Sheldon Adelson, the casino magnate, pro-Israel powerhouse and Republican kingmaker has taken to joking in recent weeks about his bickering with his physician wife, Miriam, over Cruz and Rubio. She favors the former, he the latter. On the eve of the Iowa caucuses, it was revealed that the couple had maxed out direct donations to Cruz’s campaign, each anteing up $2,700.

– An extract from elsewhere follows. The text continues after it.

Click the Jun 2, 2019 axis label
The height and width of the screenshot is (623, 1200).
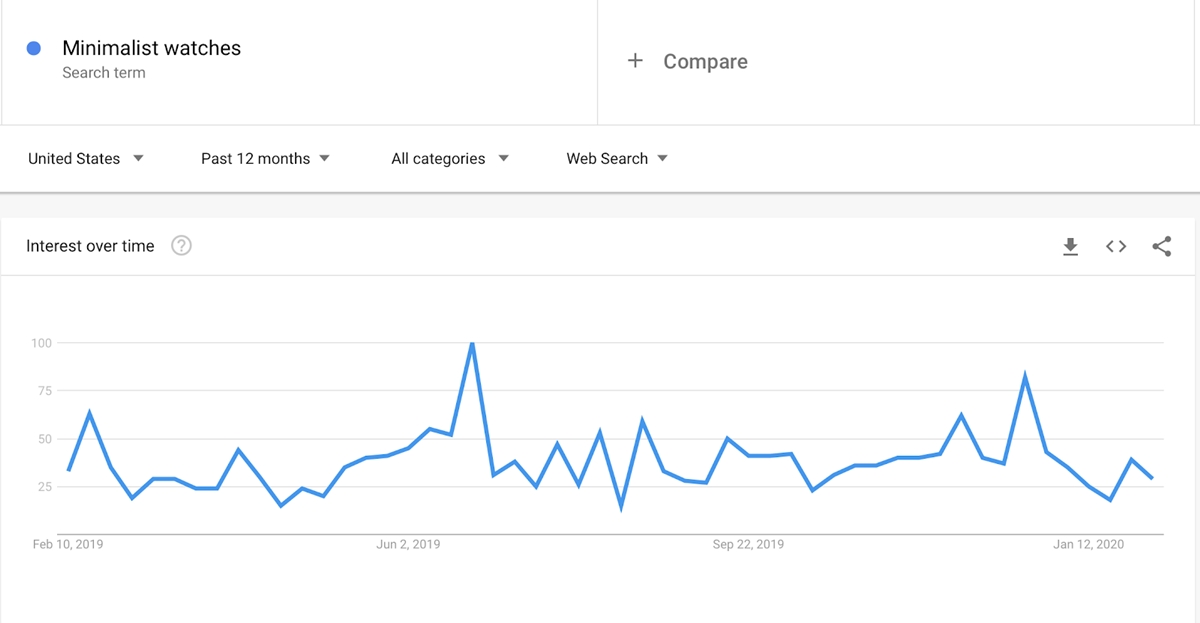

It doesn’t necessarily mean they’ve made up their minds. The Adelsons gave similar amounts last year to the campaign of Sen. Lindsey Graham, R-S.C., but thus far have refrained from spending the tens of millions to fund political action committees not directly affiliated with candidates. The couple have made known to associates that they do not want to repeat what they now feel was a mistake in 2012 – giving millions to groups supporting Newt Gingrich, only to wound the ultimate nominee, Mitt Romney, who lost to Obama in the general election.

With Cruz and Rubio still viable, don’t expect an Adelson determination just yet. One thing the couple will be watching is whether Rubio improves his ground game, the network of volunteers and staff necessary to get out the vote state by state. Reporting has suggested that he was surprisingly weak in this area in Iowa.

5. Does Bernie do foreign policy?

In his speeches, Sanders manages to turn typically soporific economic analysis – income inequality, banks, health care – into a rousing call to action.

Not so on foreign policy, where he has allowed himself to be put on the defensive by Clinton, the former secretary of state and first lady, who has framed Sanders as naive and inexperienced – with some success.

It doesn’t help that in one debate, Sanders called for “normalization” of ties with Iran and then seemed to backtrack, or that he has repeatedly called Jordan’s King Abdullah, a monarch not especially thrilled with the democratic process, one of his heroes.

Sanders has focused on the opposing votes he and Clinton cast 14 years ago on the Iraq War: He voted against when he was in the U.S. House of Representatives, she voted for when she was a New York senator.

If Sanders hopes to peel away foreign policy-focused voters from Clinton, he will need to flesh out his plans for the Middle East in particular, where he has said he agrees with Obama and Clinton that America needs to maintain leadership.